[SUPPLIED ENTRIES]:
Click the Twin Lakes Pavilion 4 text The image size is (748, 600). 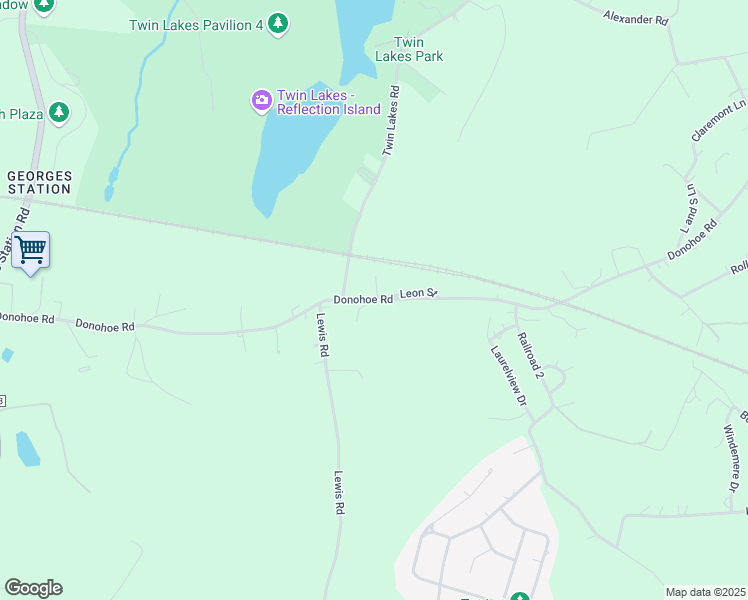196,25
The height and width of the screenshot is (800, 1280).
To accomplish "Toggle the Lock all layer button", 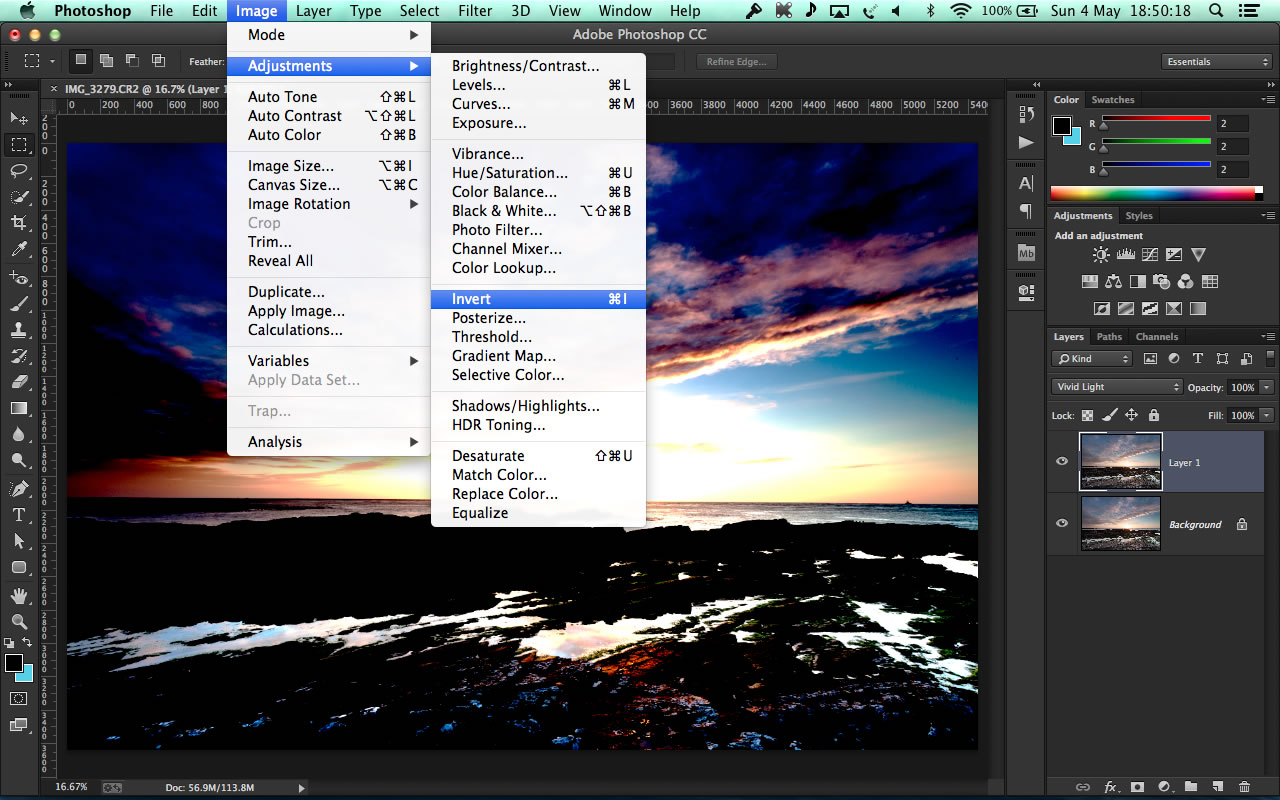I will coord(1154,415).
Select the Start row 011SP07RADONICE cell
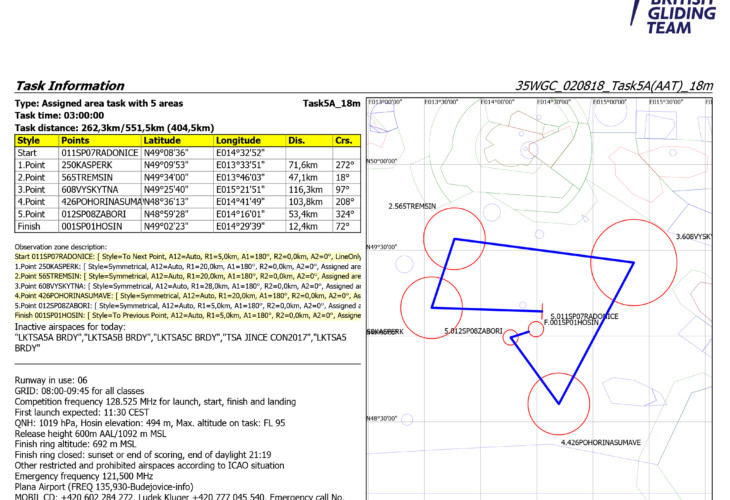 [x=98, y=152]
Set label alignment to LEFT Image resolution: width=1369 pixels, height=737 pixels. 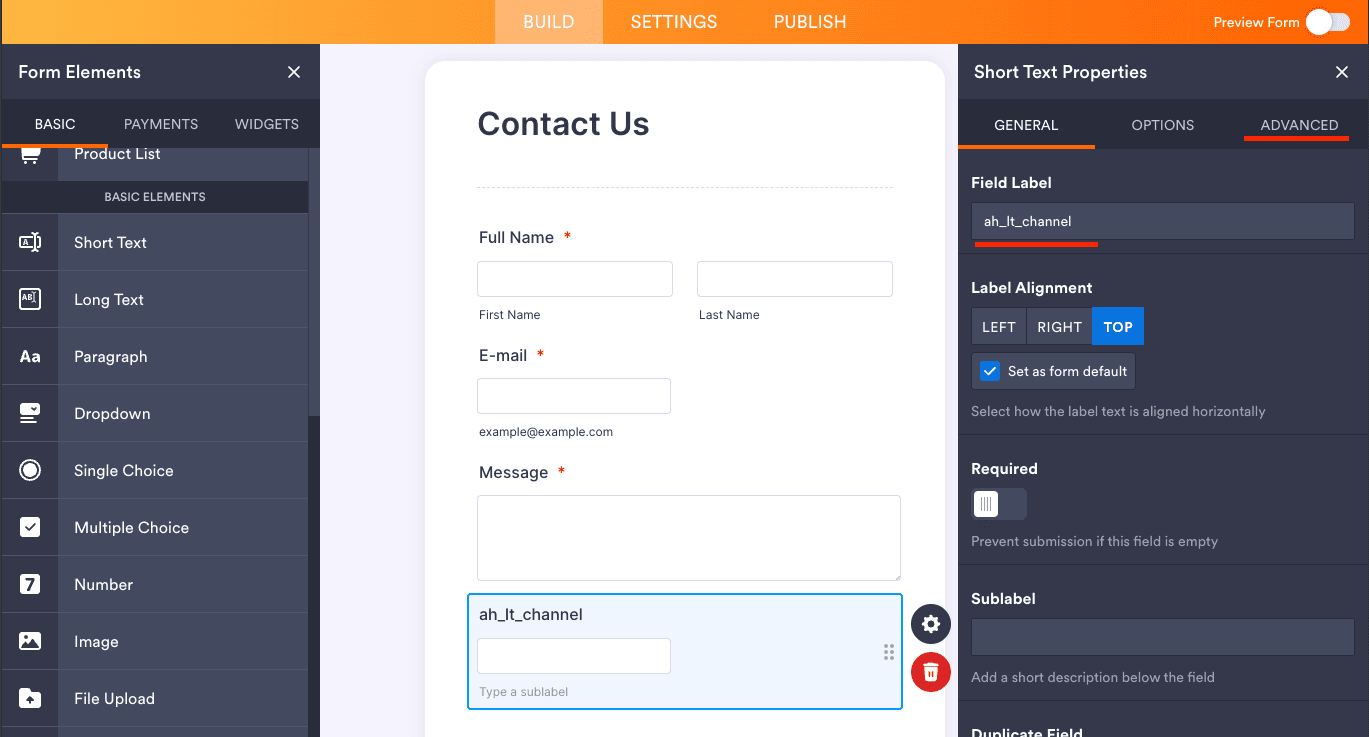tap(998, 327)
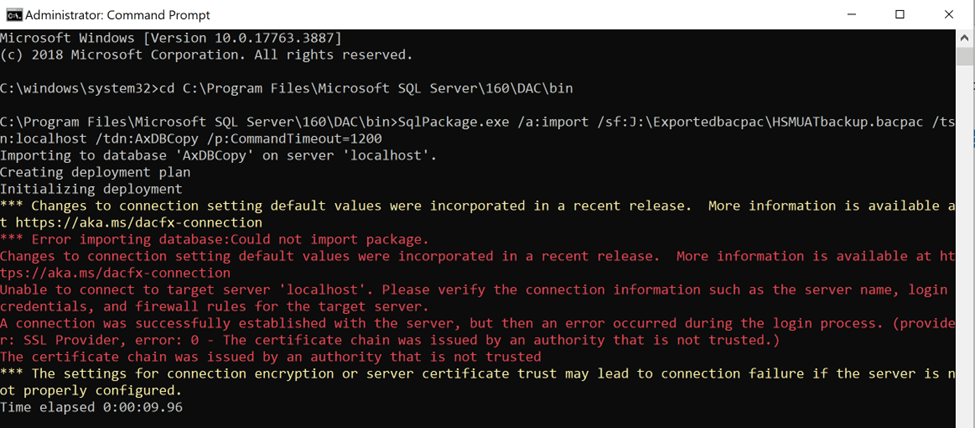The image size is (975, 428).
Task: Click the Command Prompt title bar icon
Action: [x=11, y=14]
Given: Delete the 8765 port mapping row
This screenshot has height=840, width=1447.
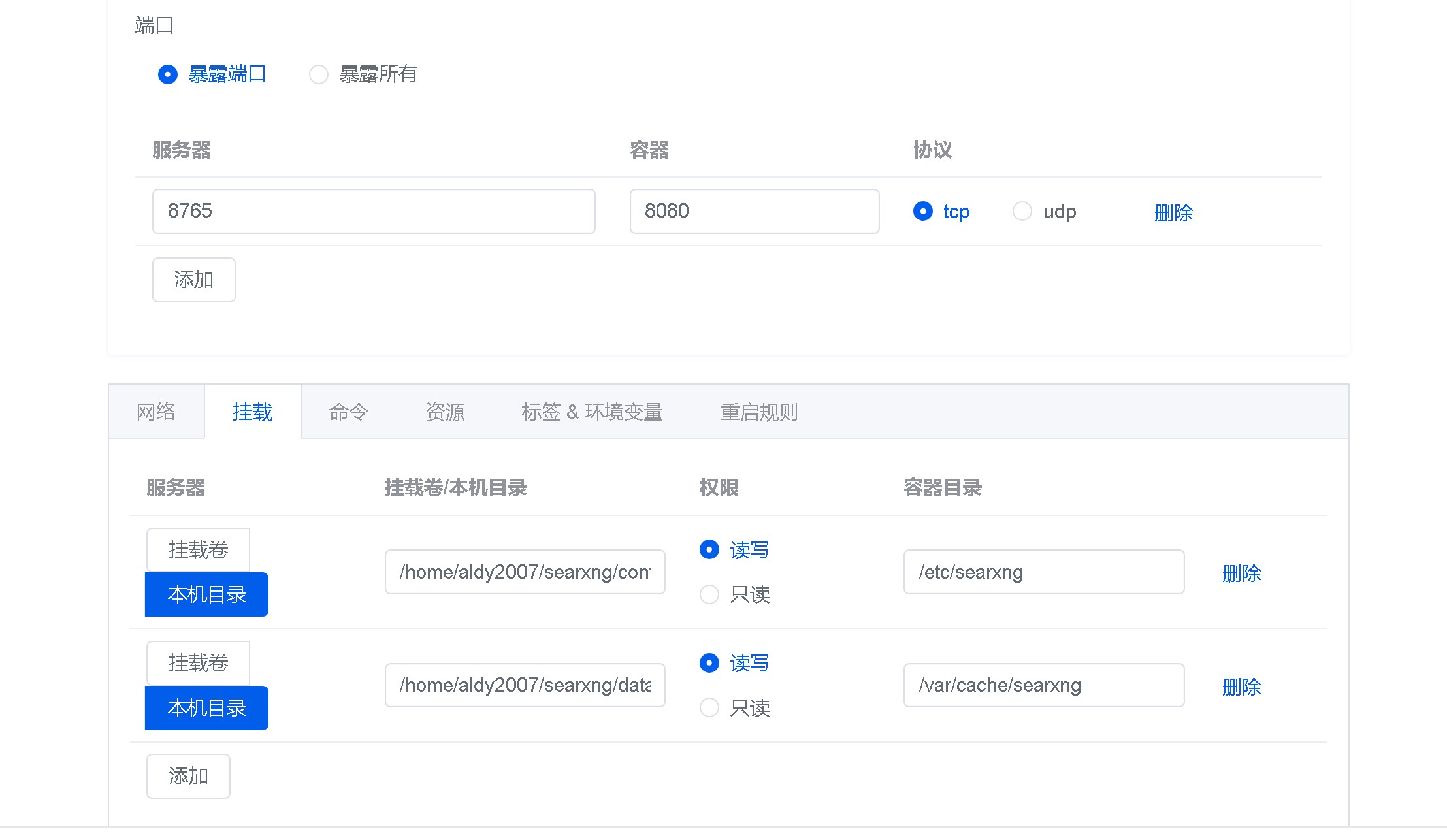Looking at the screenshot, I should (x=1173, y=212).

==

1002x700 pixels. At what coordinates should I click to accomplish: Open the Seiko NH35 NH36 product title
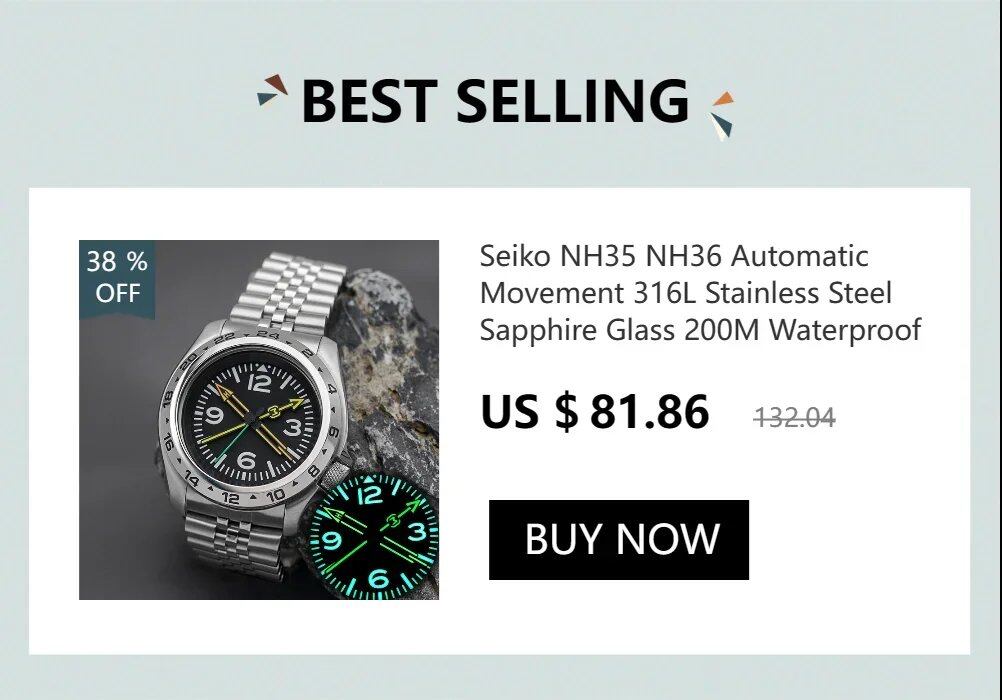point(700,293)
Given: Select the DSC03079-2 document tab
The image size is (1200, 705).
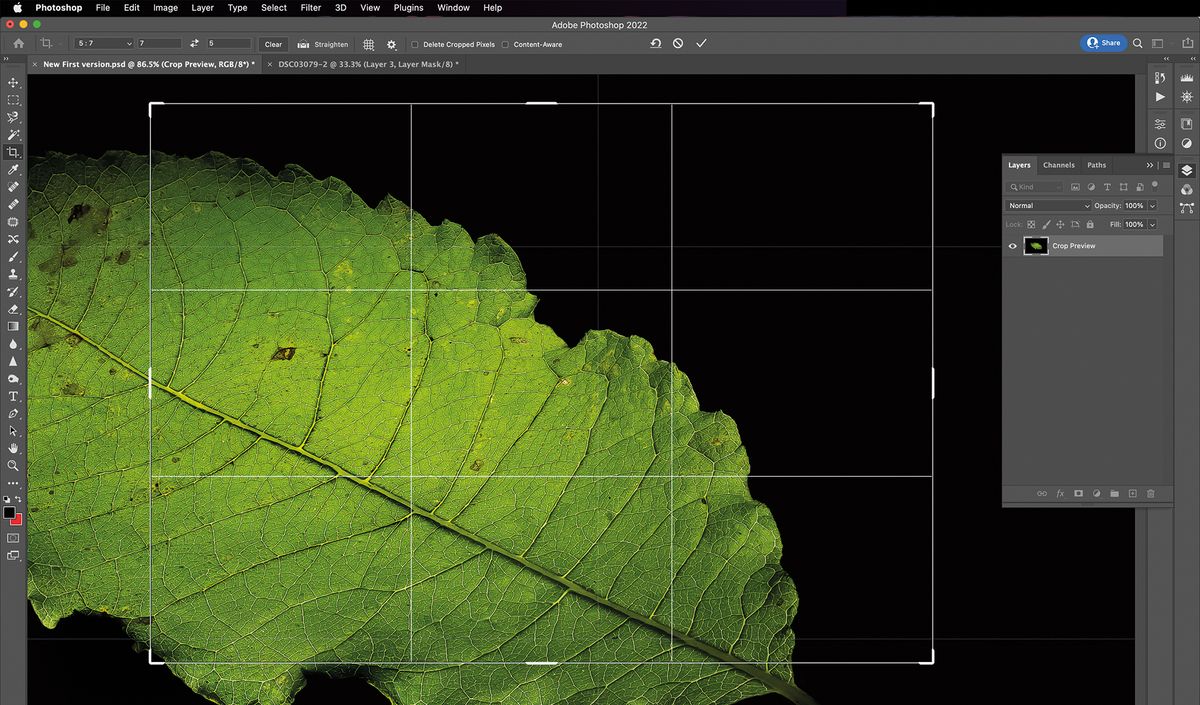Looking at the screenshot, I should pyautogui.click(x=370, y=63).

==

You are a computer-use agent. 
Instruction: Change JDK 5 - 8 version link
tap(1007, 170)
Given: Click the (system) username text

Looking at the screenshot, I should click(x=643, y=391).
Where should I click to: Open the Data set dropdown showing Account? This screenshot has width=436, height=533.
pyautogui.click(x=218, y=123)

[SHORT PROBLEM]:
Render the data from the line with "Given: Select the DSC03079-2 document tab" up to and including the line with "should pyautogui.click(x=370, y=63)." as a JSON list of strings, with one string per line. Omit any blank lines, and keep the pictures out of the answer.

[FINISHED ANSWER]:
[
  "Given: Select the DSC03079-2 document tab",
  "The image size is (1200, 705).",
  "Looking at the screenshot, I should pyautogui.click(x=370, y=63)."
]